■ **YOUR INSTRUCTIONS**: Starting at the line with "This screenshot has height=1568, width=724.", return every line through the final one of the data, word for word. Pictures stay out.

■ **GIVEN INFORMATION**:
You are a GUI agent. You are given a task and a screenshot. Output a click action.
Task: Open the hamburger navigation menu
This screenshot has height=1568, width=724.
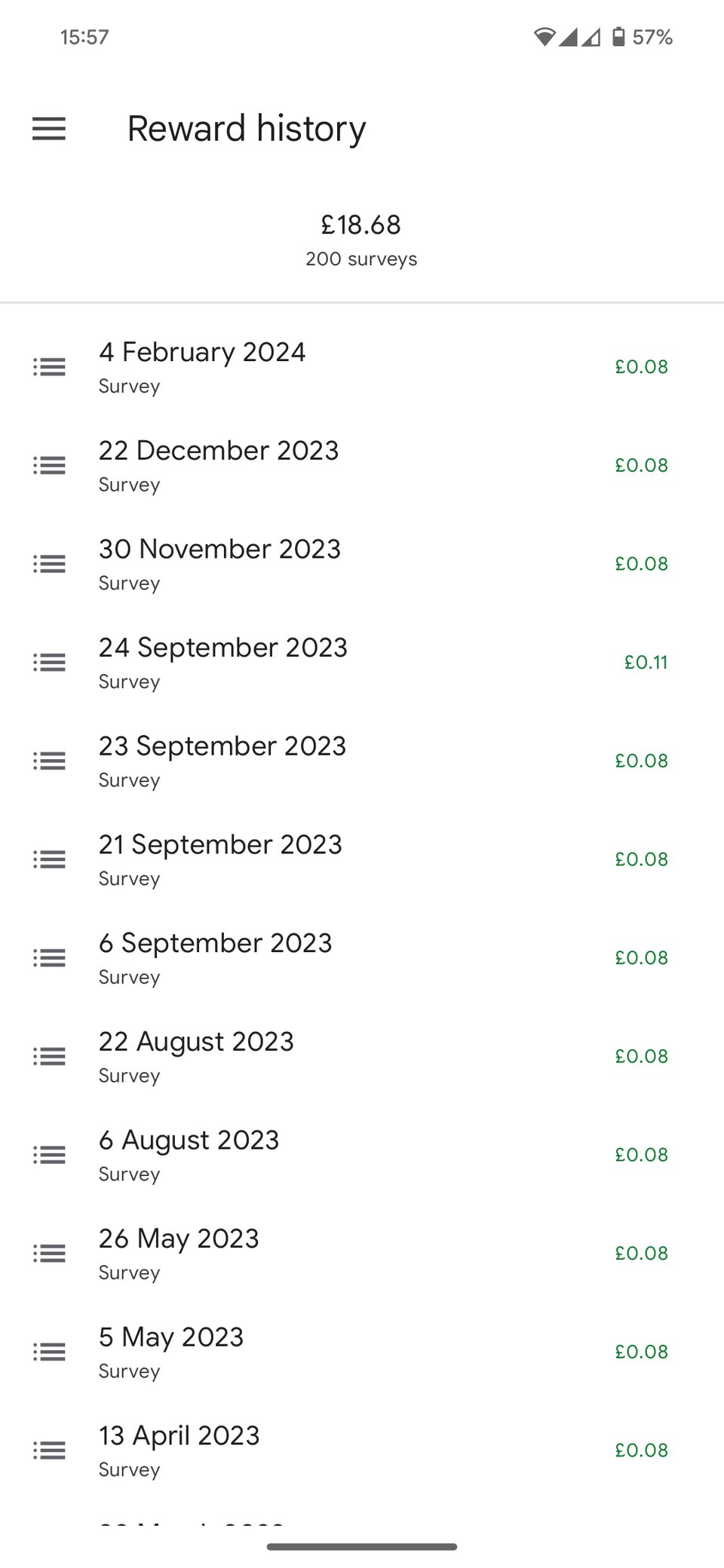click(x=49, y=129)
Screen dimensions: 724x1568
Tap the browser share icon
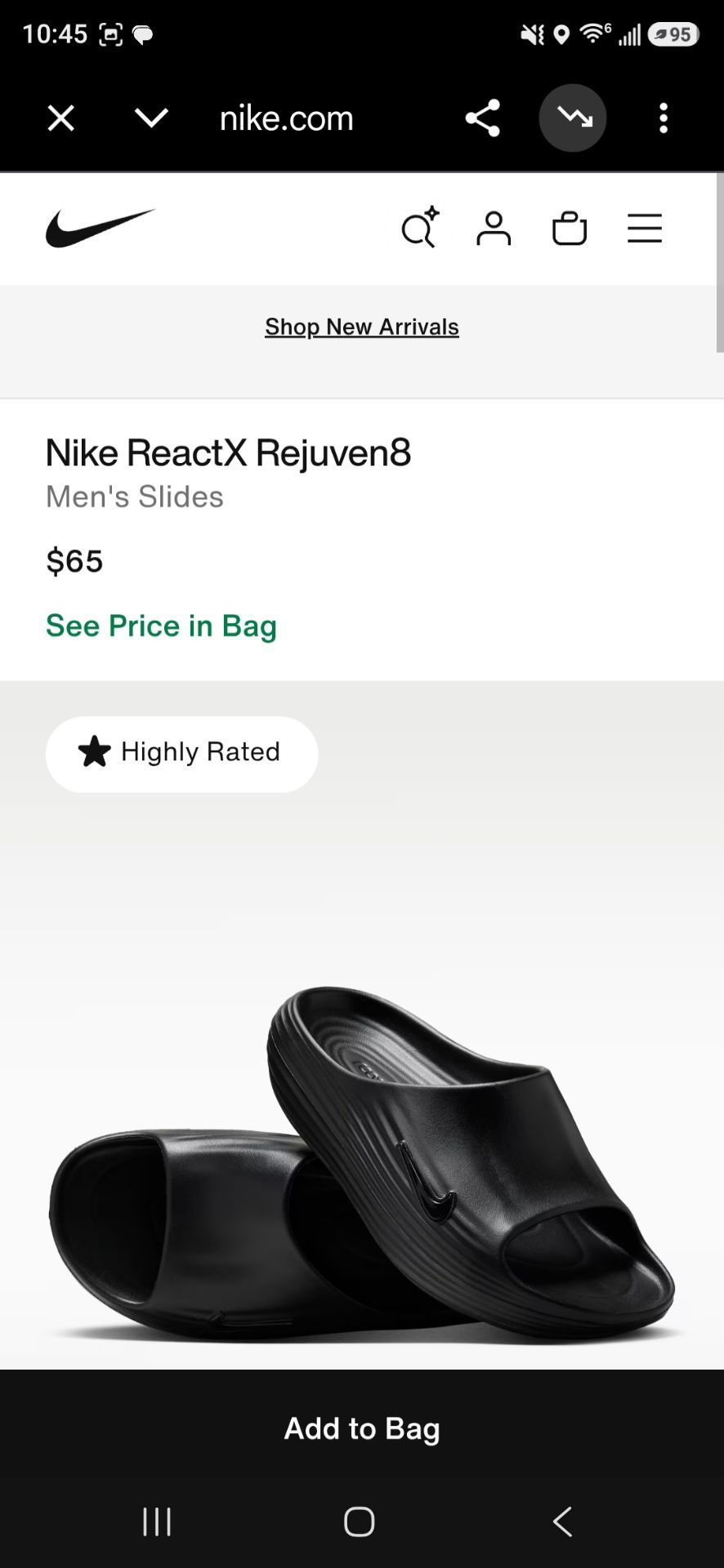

■ **ANSWER SPACE**:
This screenshot has height=1568, width=724.
click(x=49, y=129)
Screen dimensions: 724x1568
Tap the browser share icon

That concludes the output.